(Your instructions)
Scan the entries that follow for the word "computer", then report every line in which it appears.

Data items
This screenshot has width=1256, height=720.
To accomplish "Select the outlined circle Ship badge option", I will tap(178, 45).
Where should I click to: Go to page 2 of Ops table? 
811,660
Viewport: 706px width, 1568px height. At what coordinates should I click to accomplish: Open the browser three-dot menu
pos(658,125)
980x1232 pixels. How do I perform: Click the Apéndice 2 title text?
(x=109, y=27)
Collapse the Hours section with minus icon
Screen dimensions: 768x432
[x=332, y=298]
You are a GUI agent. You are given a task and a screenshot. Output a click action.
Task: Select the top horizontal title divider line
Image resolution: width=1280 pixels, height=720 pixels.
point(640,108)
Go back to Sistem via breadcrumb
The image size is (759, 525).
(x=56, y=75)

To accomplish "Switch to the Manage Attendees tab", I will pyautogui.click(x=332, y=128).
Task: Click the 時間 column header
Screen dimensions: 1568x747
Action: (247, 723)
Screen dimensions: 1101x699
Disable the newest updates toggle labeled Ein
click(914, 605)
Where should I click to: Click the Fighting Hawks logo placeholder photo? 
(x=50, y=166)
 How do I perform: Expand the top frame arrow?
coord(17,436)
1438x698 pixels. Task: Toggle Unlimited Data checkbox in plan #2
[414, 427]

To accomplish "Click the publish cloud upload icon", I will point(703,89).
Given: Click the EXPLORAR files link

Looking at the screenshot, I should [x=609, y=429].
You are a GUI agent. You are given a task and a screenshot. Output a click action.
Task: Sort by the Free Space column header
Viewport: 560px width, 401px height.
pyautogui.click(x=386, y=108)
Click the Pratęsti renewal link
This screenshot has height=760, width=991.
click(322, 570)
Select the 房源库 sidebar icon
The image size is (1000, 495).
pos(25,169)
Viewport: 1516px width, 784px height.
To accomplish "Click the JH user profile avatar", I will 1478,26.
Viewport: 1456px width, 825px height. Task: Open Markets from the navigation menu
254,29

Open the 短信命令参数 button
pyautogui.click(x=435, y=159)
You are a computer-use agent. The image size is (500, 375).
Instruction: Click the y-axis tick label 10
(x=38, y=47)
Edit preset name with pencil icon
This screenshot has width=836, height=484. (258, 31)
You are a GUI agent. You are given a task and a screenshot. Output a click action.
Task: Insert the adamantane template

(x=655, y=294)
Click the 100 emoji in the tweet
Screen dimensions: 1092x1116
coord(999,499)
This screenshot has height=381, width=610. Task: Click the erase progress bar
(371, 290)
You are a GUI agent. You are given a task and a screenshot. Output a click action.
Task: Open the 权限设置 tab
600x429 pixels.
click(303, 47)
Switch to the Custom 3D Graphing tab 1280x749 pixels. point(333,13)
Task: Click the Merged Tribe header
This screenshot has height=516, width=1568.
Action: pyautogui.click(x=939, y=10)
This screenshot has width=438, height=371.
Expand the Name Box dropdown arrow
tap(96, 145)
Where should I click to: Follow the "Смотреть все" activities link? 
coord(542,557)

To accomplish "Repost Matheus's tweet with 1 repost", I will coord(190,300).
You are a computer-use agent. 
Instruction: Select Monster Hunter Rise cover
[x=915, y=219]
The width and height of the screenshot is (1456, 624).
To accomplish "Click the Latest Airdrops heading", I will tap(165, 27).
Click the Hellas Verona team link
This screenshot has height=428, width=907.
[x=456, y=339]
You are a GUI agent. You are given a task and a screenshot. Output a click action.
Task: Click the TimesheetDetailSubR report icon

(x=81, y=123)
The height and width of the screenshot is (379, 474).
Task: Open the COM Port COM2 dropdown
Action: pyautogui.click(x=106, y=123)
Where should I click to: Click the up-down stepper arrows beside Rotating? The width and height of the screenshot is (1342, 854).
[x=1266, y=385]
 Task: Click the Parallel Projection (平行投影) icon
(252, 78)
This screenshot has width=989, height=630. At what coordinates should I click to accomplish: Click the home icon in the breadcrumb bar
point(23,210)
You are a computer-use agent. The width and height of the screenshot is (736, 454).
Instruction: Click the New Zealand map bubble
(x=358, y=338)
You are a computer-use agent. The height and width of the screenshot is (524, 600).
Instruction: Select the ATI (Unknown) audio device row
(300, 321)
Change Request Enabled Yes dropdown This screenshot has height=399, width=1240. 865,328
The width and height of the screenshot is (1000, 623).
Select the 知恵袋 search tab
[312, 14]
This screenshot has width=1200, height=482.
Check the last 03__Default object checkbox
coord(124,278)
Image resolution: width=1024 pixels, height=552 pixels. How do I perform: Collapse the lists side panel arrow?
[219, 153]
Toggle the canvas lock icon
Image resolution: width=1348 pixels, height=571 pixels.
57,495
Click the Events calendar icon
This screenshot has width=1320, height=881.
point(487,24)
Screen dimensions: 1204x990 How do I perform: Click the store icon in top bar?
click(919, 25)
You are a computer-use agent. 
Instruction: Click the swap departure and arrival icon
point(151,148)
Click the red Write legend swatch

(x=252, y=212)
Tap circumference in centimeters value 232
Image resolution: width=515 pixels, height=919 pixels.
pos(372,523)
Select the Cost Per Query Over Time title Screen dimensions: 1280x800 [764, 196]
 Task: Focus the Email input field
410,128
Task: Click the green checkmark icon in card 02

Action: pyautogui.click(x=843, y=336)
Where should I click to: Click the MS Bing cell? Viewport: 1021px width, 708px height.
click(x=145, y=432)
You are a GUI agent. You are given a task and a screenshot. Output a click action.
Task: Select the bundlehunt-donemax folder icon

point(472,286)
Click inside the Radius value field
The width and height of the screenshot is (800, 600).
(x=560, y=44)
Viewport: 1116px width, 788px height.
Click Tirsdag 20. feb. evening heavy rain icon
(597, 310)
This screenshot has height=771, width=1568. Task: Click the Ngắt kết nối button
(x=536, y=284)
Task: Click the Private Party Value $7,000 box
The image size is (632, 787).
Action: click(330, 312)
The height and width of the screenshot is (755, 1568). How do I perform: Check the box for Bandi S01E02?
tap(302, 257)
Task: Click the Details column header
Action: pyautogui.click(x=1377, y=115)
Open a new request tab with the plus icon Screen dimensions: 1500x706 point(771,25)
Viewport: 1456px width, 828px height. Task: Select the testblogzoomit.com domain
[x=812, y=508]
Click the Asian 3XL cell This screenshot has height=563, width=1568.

(The completed task)
You are a computer-use agent. The image size is (500, 375).
You are a computer-use agent. 
You are a computer-use agent. The width and height of the screenshot is (736, 454).
You are a computer-use agent. The height and width of the screenshot is (524, 600).
You are a computer-use agent. 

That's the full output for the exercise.